The euro advanced versus the yen and pound after a report showed German investor confidence unexpectedly rose in March for a fifth month. The yen fell more than 1 percent versus the Swedish krona and South Korean won on the Japanese central bank’s proposal to replenish capital.

“Ultimately, the BOJ will become more aggressive going forward,” said Lee Hardman, a London-based currency strategist at Bank of Tokyo-Mitsubishi Ltd. “That’s undermining the yen.”

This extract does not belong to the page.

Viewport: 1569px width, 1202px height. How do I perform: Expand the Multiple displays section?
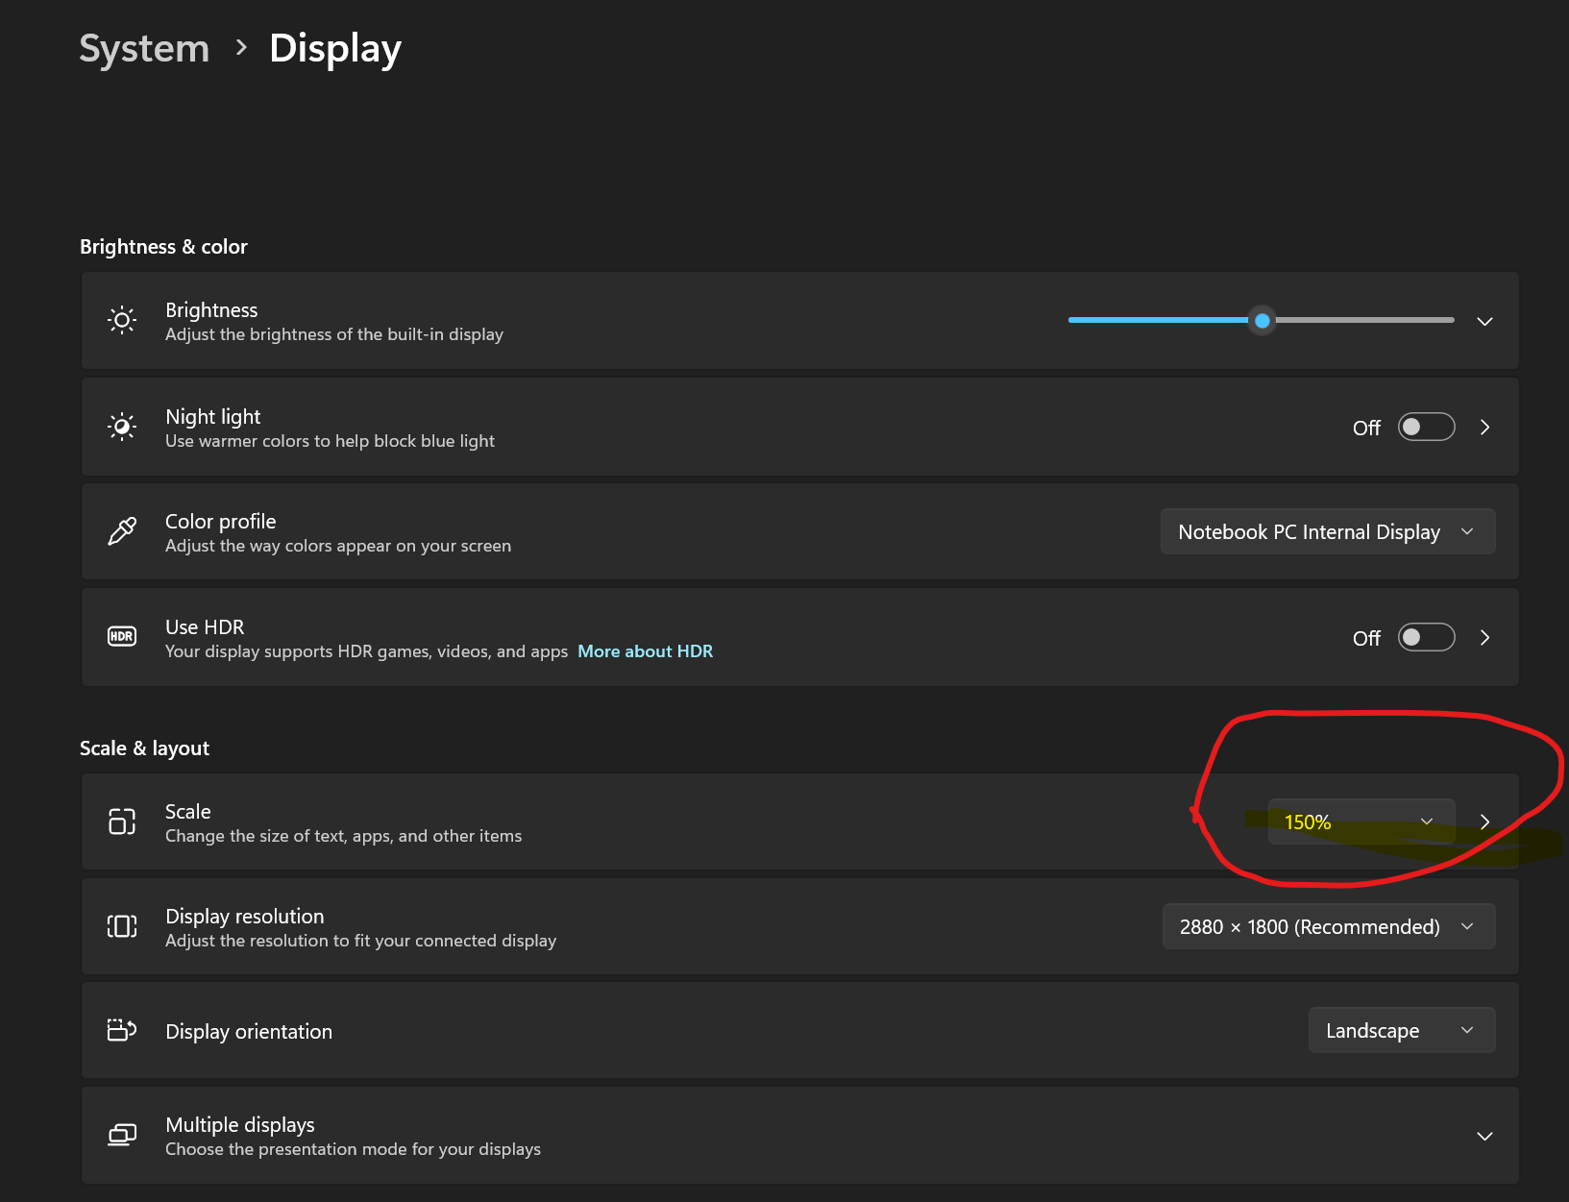(1484, 1136)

The yen slid 0.7 percent to 128.24 per euro at 9 a.m. in New York, from 127.32 yesterday, when it reached 128.73, the weakest level since Dec. 29. The euro traded at $1.2966, compared with $1.2968. Japan’s currency declined 0.7 percent to 98.88 per dollar from 98.18.

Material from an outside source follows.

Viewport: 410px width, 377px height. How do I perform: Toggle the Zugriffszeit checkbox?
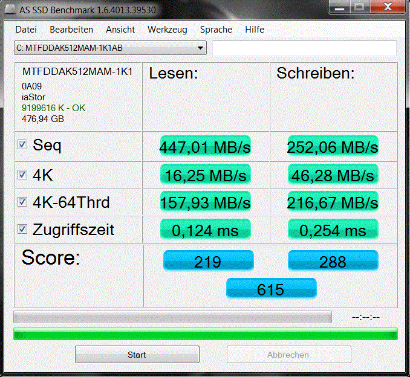pyautogui.click(x=22, y=229)
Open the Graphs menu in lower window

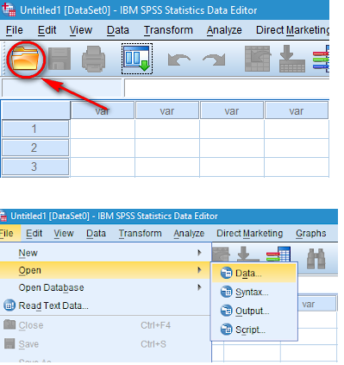[310, 233]
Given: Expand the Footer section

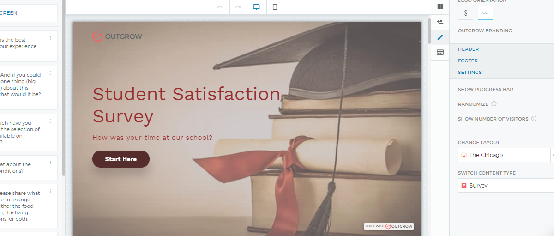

Japan’s currency dropped 2.9 percent to 14.24 South Korean won and 1.3 percent to 11.66 versus the Swedish krona after Bank of Japan Governor Masaaki Shirakawa told reporters today in Tokyo that details of the subordinated loans will be provided “as soon as possible.” The BOJ will conclude a two-day policy meeting tomorrow.

The government offered in December to buy as much as 12 trillion yen ($122 billion) of preferred shares.

From Bloomberg News.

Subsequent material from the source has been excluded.